Для заключения сделки перешли в кабинет. Пока усаживались, Владимир Ильич полюбопытствовал, как возникло у здешней улицы название "Русская".

- Мы с вами, - сказал Рау, - на поле Лейпцигской битвы тысяча восемьсот тринадцатого года, и пусть каждый немец, появляясь здесь и читая табличку, запомнит, что русские войска его предкам помогли избавиться от наполеоновского ига. - Он сказал далее, что в немецком обществе ширится патриотическое движение за увековечение этого исторического события величественным монументом. Идет сбор пожертвований. - Я сам, - сказал Рау с достоинством, - опустил в кружку золотой талер.

Напомним, что это был еще 1900 год.

Между тем Владимир Ильич достал купленную спортивную газету и разгладил ее ладонями на столе. Формат для "Искры" подходящий, а бумагу Владимиру Ильичу хотелось поставить поплотнее обычной газетной. Ведь номер "Искры", который тайными путями попадет в Россию к рабочему, будет передаваться из рук в руки, читаться многими, и важно, чтобы газета не истрепалась. Однако плотная бумага должна быть вместе с тем тонкой, чтобы пограничный жандарм, даже обыскивая человека, везущего "Искру", не обнаружил бы газету ни запрятанную в чемодане, ни вшитую в подкладку пальто или костюма.

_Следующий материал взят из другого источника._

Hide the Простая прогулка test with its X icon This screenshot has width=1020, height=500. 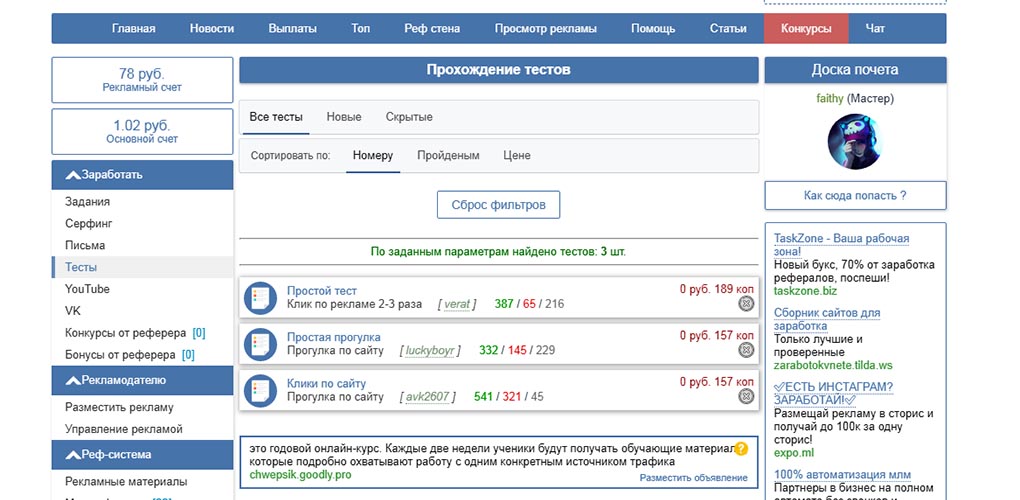click(x=746, y=350)
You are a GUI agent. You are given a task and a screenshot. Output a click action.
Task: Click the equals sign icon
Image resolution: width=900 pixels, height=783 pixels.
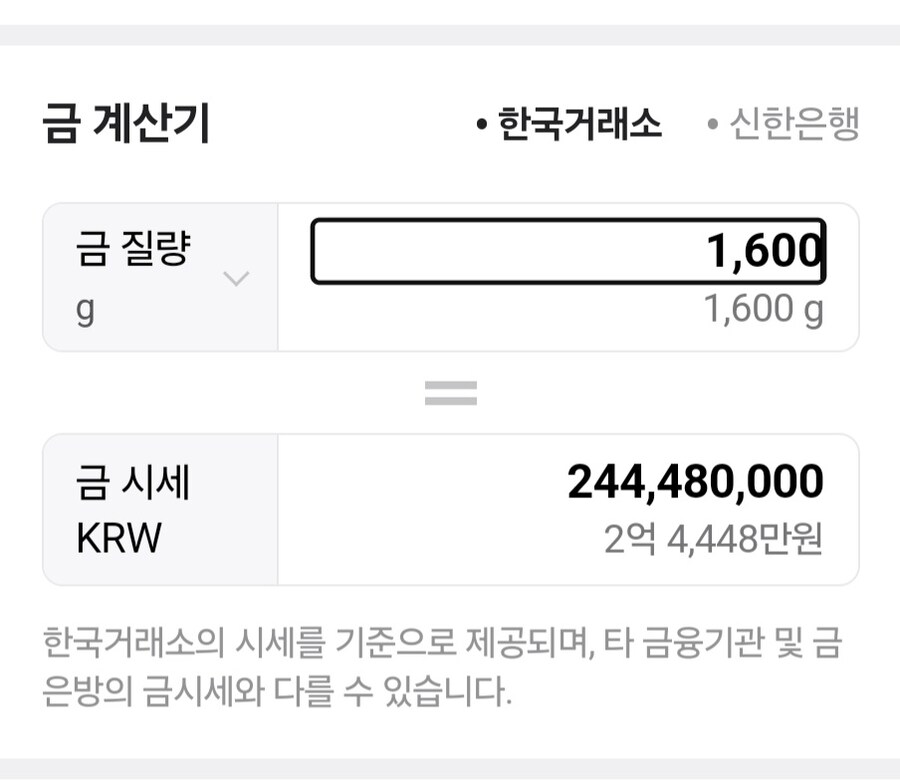[x=450, y=392]
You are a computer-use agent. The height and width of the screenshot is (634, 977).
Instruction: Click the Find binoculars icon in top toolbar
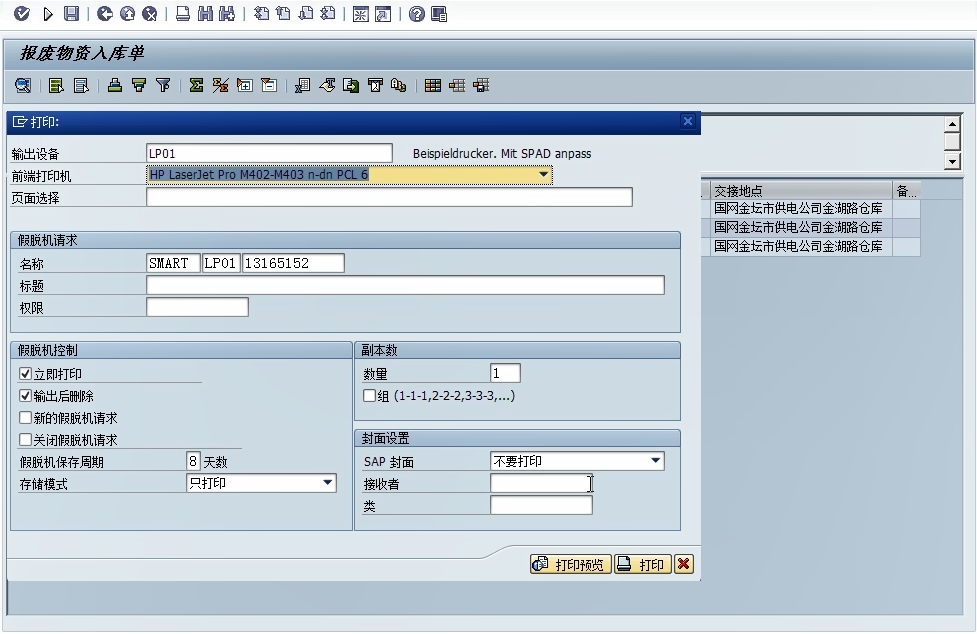204,14
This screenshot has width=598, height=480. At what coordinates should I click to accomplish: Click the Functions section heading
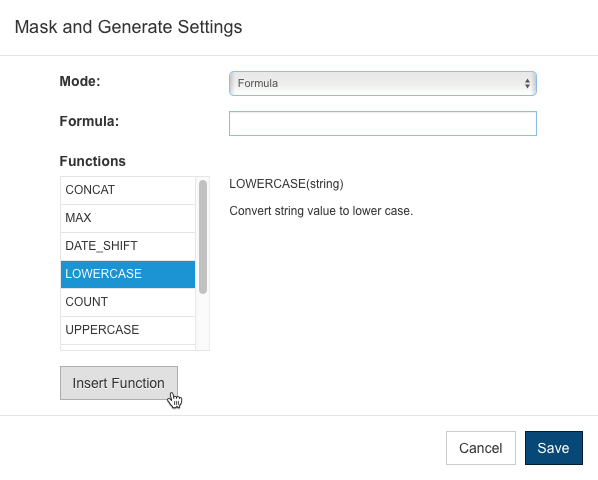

Соображения эти Владимир Ильич не стал высказывать типографщику, а просто сказал, какая бумага для русской газеты желательна.

- Бумага в Лейпциге найдется на любой вкус, - сказал Рау, - об этом не беспокойтесь, бумагу я приобрету. А шрифт припасен у вас?

Вопрос озадачил Ленина. Рау объяснил:

- Русского шрифта я не держу, мне ненадобен. И в продаже он редкость...

Возникло препятствие, какого Ленин не ожидал, и, кажется, серьезное...

А Рау продолжал, как бы размышляя вслух:

- Заказы из России бывают, но выгодны они лишь крупным фирмам - там и ассортимент русских шрифтов, и особый персонал в типографии... - Помолчав, добавил: - Знаю фирму, где печатают Библию для России, но ведь не придешь, не попросишь мешок шрифта. Сразу: "Кому? Куда? Для чего?" - и угодишь в полицию.

Можно себе представить огорчение Владимира Ильича, но он нашел в себе силы даже улыбаться. Терпеливо ждал, до чего же типографщик договорится, что предложит... Но тот назвал новое препятствие.

- Шрифта у вас нет, товарищ русский учитель. Впрочем, если бы вы и со шрифтом приехали - мало пользы. Нужен наборщик, умеющий набрать русский текст. Поставьте, к примеру, меня к кассе с русскими литерами. Только запутаюсь, дело испорчу. Для меня что китайская грамота, что русская никакой разницы.

Пришлось Владимиру Ильичу из Лейпцига уехать.

* * *

Вскоре Ленин возвратился, но уже не один. Своего спутника, прилично одетого молодого человека, представил Герману Рау:

- Знакомьтесь. Товарищ Иосиф Блюменфельд, наборщик.

- Вернер... - смутившись, вставил названный.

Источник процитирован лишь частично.